Burrowing is pretty normal - he sounds like he's probably a cuddler more than anything and would prefer to curl up on you under a blanket and sleep. Hedgehogs don't do a whole lot of "playing" or interactive things with you like other animals might. Some occasionally do little things like play tug-o-war, but mostly they're either a sit-and-snuggle kind of pet or a watch-them-explore kind of pet. It can help encourage them to explore around a bit more if you make sure the room is warm enough (73-75*), the lights are dim (most don't like bright lights), and maybe set up some interesting-smelling things for him to check out, or hide some treats around for him to sniff out (though you may have to place them pretty obviously or help him find them at first). Try not to be too discouraged if he still shows very little interest though. It's fantastic that he already seems to be so okay with being handled by you! 

Just to check, but do you have a heating set up for his cage that's keeping it warm enough? It's normal for him to only wheel once the lights are out, most are pretty private about their nightly activites.


----------



## Annie&Tibbers (Apr 16, 2013)

Welcome to the forum! Check out this book on hedgie-care.

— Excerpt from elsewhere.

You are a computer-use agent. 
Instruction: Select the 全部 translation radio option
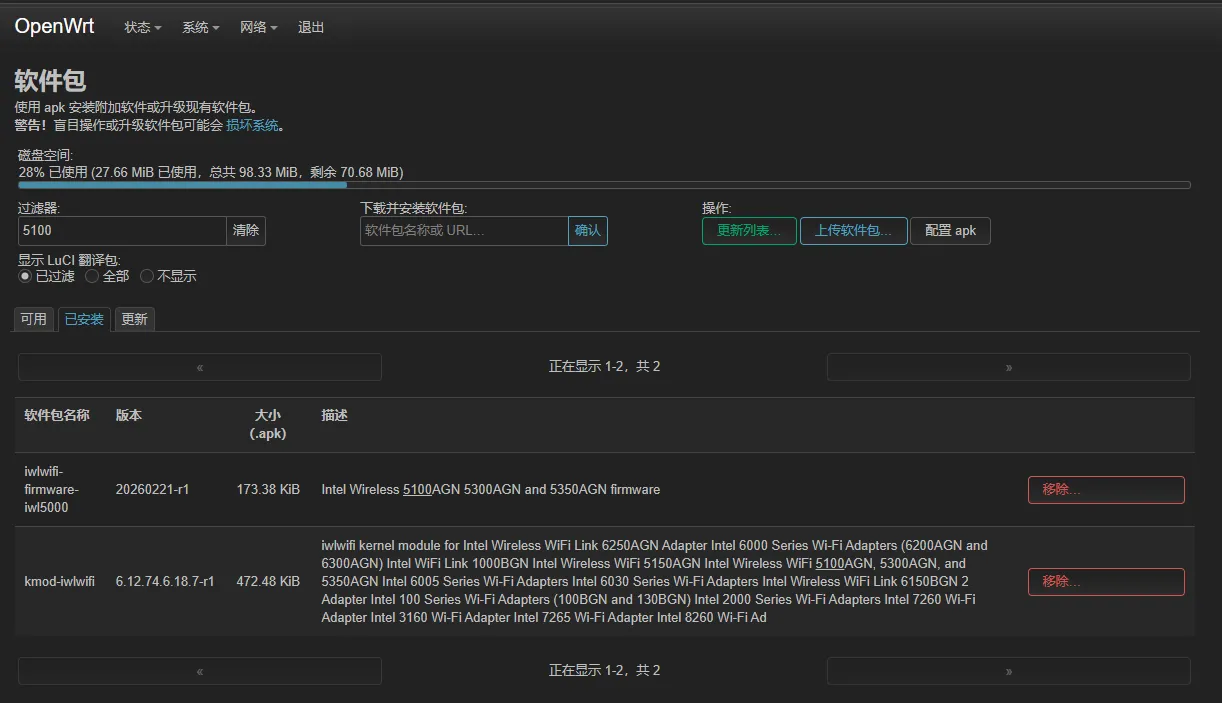(x=92, y=276)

It's very normal for hedgehogs to want to hide, and some are definitely more opposed to light than others. You can give him something to hide under on your lap (a shirt, a blanket, a snuggle-sack) and play with him under there...

Heating and lighting is very important for hedgehogs, or they risk going into hibernation. His cage needs some sort of heating setup attached to a thermostat to maintain a regular temperature. While he's out & about with you, he's hopefully staying warm enough by stealing your heat, or by only being out for short times.

Sounds like he's making good progress if he's already comfortable with you!


----------



## brittbritt (Dec 19, 2013)

I just adopted a year and a half old hedgehog girl last week. She started out very huffy and rolling into a ball every time I went near her. I've just consistently held her every single evening for at least an hour. I hold her in the crook of my arm and put a fleece blanket over her. 

Now when she sees me she's quit rolling up in a ball and huffing at me. Tonight she actually played on my bed and didn't try to hide from us. Just give it some time and be consistent with handling your hedgie. Good luck.


----------